== Segment start ==
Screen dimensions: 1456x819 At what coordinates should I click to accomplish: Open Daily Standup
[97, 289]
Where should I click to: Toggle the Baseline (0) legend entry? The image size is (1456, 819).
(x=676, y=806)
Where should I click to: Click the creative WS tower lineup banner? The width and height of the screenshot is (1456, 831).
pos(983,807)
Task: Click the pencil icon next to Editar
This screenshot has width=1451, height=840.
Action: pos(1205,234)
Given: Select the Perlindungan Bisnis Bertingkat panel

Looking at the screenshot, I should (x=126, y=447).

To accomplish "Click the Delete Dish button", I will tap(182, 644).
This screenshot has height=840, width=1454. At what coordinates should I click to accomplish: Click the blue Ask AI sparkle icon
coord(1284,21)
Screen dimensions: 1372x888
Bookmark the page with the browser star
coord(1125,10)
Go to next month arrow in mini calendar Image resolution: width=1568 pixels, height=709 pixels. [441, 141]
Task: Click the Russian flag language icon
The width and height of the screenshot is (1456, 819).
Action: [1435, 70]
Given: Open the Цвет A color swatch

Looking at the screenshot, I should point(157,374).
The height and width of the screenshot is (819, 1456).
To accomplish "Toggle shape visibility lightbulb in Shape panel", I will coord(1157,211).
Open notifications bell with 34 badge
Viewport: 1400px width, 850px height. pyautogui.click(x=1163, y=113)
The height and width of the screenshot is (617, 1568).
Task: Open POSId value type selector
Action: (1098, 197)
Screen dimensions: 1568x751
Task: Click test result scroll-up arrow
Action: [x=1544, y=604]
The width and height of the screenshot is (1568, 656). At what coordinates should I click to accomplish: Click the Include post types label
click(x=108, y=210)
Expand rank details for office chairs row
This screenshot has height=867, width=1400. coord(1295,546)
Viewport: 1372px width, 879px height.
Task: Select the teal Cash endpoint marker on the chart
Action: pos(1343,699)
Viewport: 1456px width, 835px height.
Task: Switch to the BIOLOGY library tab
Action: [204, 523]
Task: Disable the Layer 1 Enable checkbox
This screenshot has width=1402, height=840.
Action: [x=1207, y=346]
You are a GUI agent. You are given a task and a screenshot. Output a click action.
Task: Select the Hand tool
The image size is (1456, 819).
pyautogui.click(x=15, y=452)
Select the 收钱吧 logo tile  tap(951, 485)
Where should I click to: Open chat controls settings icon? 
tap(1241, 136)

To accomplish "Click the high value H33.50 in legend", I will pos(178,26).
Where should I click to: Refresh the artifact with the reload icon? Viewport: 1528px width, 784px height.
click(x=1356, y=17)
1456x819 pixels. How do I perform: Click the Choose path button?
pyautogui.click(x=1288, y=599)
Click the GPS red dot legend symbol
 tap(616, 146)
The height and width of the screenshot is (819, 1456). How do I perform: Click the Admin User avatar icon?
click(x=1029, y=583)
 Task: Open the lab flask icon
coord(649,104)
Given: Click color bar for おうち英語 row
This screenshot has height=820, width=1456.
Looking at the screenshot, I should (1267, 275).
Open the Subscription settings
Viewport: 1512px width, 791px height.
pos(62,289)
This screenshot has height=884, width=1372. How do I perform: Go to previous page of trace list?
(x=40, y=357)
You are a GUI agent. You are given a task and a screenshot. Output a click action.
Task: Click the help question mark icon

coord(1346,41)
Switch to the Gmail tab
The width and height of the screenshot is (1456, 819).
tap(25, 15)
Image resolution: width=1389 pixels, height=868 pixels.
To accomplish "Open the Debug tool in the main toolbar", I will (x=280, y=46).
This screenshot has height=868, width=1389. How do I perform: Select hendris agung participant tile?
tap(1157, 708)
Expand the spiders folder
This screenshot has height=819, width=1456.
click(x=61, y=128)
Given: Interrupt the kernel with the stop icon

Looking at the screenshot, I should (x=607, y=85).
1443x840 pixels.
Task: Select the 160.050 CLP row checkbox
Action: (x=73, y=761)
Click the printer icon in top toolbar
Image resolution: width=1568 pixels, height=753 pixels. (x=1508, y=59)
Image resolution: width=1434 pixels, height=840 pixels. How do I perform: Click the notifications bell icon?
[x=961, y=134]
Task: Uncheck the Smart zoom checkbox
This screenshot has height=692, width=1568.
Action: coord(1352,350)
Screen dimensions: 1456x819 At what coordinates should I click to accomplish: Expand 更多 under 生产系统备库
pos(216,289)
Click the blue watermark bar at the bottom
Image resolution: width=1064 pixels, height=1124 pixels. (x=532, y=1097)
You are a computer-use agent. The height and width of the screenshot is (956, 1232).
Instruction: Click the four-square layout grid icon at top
== Segment end ==
The required output is the number of lines in the records that contain the word "will", with nothing added.

SOLUTION FOR THIS EXERCISE —
4